James generally refrains from social media activity when his team is in the NBA Playoffs. The Cavaliers are now battling the Boston Celtics in the Eastern Conference finals.

Cleveland lost 107-94 Tuesday night to fall behind 2-0 in the best-of-seven series. James scored 42 points.

During the playoffs, visitors to James's Instagram feed have found short videos featuring children and young adults talking about their activities as entrepreneurs, activists and authors.

Robin Eckelberger, Arnold's mother, said the social media invitation came as a surprise. A few weeks ago, she heard from a woman who said she represented a prominent athlete and asked about having Arnold make a video.

After determining that the woman was indeed a prominent marketing professional, Eckelberger said she is cautious about her son's associations and requested the name of the athlete. Eckelberger said she's not much of a sports fan, but she recognized James as one of the world's most famous athletes.

Arnold said he respects James for his off-court activism.

Tony Rojek, a board member with Jaylen's Challenge, shot the video in the locker room at Victory Christian Academy. Arnold, wearing a blue polo shirt with his organization's logo on it, looks at the camera and explains that he started his campaign at age 8 after he endured bullying because he has Tourette syndrome and autism spectrum disorder.

At the end of the video, Arnold's Instagram handle (@jaylenschallenge) appeared.
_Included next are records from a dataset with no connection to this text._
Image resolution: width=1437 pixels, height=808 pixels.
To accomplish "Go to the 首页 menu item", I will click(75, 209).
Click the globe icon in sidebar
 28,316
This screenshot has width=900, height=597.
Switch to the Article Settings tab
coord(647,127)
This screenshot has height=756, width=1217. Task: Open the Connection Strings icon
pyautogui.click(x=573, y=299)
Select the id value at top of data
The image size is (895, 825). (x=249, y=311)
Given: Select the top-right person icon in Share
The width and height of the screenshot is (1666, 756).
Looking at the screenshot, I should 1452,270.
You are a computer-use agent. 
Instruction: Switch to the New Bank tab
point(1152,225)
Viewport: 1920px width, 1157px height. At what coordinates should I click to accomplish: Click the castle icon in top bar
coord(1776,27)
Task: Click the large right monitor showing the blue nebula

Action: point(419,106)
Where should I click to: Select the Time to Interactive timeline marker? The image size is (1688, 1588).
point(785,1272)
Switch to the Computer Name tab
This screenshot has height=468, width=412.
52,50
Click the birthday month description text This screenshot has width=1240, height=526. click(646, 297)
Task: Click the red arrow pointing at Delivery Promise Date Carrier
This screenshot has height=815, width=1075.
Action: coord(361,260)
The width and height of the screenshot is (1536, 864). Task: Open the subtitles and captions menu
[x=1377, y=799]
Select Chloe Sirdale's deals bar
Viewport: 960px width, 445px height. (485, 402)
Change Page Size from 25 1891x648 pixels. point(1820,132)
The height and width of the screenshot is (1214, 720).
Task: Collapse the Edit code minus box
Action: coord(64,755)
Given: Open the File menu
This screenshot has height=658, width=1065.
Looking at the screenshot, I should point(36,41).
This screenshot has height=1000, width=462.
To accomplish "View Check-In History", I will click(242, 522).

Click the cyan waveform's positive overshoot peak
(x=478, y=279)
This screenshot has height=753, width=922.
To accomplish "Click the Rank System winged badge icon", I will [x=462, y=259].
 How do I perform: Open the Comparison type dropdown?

Eckelberger said the video received more than 2,000 likes and 80 comments and prompted about 200 personal messages, some from youngsters who admitted feeling suicidal because of bullying.

It's not Arnold's first brush with a celebrity. He has appeared on Ellen DeGeneres's TV show, and during the ceremony for the 2014 World of Children Awards in New York he spent time with actress Anne Hathaway.

“We don't have someone from our team reaching out to people,” Eckelberger said. “These things just come to Jaylen, and that's why I say he's so blessed. Every time we think he's done it all, something like this comes along and you go, ‘Wow.’ ”

Arnold, who is dual-enrolled at Southeastern University, said it's too soon to say just how much his foundation will benefit from James's assist.

“We have no idea, but we have big hopes because definitely he's got one of the largest followings on social media,” he said. “That's a lot of people anti-bullying was exposed to. Thanks to him, this could lead to who knows what.”